** EXERCISE REQUIREMENTS **
Every word of every entry must be retyped exactly.

** PROVIDED ENTRIES **
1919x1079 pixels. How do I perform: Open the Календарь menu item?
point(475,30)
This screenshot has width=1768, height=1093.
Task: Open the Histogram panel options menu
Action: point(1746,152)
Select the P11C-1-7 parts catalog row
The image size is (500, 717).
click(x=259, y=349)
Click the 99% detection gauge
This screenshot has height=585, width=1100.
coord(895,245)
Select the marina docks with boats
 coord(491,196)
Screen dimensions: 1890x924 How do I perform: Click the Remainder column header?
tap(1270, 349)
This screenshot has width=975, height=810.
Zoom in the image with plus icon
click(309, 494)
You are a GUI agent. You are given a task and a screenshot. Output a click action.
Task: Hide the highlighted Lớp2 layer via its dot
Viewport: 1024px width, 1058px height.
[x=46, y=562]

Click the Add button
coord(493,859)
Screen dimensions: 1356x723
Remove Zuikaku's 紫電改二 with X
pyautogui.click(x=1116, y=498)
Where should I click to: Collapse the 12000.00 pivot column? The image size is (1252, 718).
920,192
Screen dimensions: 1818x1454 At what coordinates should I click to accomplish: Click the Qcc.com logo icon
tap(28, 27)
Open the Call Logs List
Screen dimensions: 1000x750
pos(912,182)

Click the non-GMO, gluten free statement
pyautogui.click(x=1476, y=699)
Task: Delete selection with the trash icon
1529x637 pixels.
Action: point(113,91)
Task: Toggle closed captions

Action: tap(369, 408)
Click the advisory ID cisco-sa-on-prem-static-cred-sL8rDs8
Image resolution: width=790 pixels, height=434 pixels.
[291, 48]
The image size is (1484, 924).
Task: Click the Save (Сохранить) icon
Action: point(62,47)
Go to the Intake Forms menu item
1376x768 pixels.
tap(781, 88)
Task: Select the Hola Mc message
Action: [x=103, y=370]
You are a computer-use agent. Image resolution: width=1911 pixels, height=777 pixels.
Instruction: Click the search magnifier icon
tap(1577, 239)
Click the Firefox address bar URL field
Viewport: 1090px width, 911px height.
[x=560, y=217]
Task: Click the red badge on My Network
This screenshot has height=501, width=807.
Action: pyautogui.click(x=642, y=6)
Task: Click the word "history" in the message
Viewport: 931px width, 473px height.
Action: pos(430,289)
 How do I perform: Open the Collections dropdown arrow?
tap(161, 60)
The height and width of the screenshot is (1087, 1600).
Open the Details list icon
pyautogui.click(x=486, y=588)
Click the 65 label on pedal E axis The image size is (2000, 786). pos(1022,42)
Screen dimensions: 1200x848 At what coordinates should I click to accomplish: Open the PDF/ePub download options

** ANSWER TO THE PROBLEM **
1919x1079 pixels. How do I perform: Open the Календарь menu item?
point(475,30)
This screenshot has width=1768, height=1093.
Task: Open the Histogram panel options menu
Action: point(1746,152)
Select the P11C-1-7 parts catalog row
The image size is (500, 717).
click(x=259, y=349)
Click the 99% detection gauge
This screenshot has height=585, width=1100.
coord(895,245)
Select the marina docks with boats
 coord(491,196)
Screen dimensions: 1890x924 How do I perform: Click the Remainder column header?
tap(1270, 349)
This screenshot has width=975, height=810.
Zoom in the image with plus icon
click(309, 494)
You are a GUI agent. You are given a task and a screenshot. Output a click action.
Task: Hide the highlighted Lớp2 layer via its dot
Viewport: 1024px width, 1058px height.
[x=46, y=562]

Click the Add button
coord(493,859)
Screen dimensions: 1356x723
Remove Zuikaku's 紫電改二 with X
pyautogui.click(x=1116, y=498)
Where should I click to: Collapse the 12000.00 pivot column? The image size is (1252, 718).
920,192
Screen dimensions: 1818x1454 At what coordinates should I click to accomplish: Click the Qcc.com logo icon
tap(28, 27)
Open the Call Logs List
Screen dimensions: 1000x750
pos(912,182)

Click the non-GMO, gluten free statement
pyautogui.click(x=1476, y=699)
Task: Delete selection with the trash icon
1529x637 pixels.
Action: point(113,91)
Task: Toggle closed captions

Action: tap(369, 408)
Click the advisory ID cisco-sa-on-prem-static-cred-sL8rDs8
Image resolution: width=790 pixels, height=434 pixels.
[291, 48]
The image size is (1484, 924).
Task: Click the Save (Сохранить) icon
Action: point(62,47)
Go to the Intake Forms menu item
1376x768 pixels.
tap(781, 88)
Task: Select the Hola Mc message
Action: [x=103, y=370]
You are a computer-use agent. Image resolution: width=1911 pixels, height=777 pixels.
Instruction: Click the search magnifier icon
tap(1577, 239)
Click the Firefox address bar URL field
Viewport: 1090px width, 911px height.
[x=560, y=217]
Task: Click the red badge on My Network
This screenshot has height=501, width=807.
Action: pyautogui.click(x=642, y=6)
Task: Click the word "history" in the message
Viewport: 931px width, 473px height.
Action: pos(430,289)
 How do I perform: Open the Collections dropdown arrow?
tap(161, 60)
The height and width of the screenshot is (1087, 1600).
Open the Details list icon
pyautogui.click(x=486, y=588)
Click the 65 label on pedal E axis The image size is (2000, 786). pos(1022,42)
Screen dimensions: 1200x848 At what coordinates should I click to accomplish: Open the PDF/ePub download options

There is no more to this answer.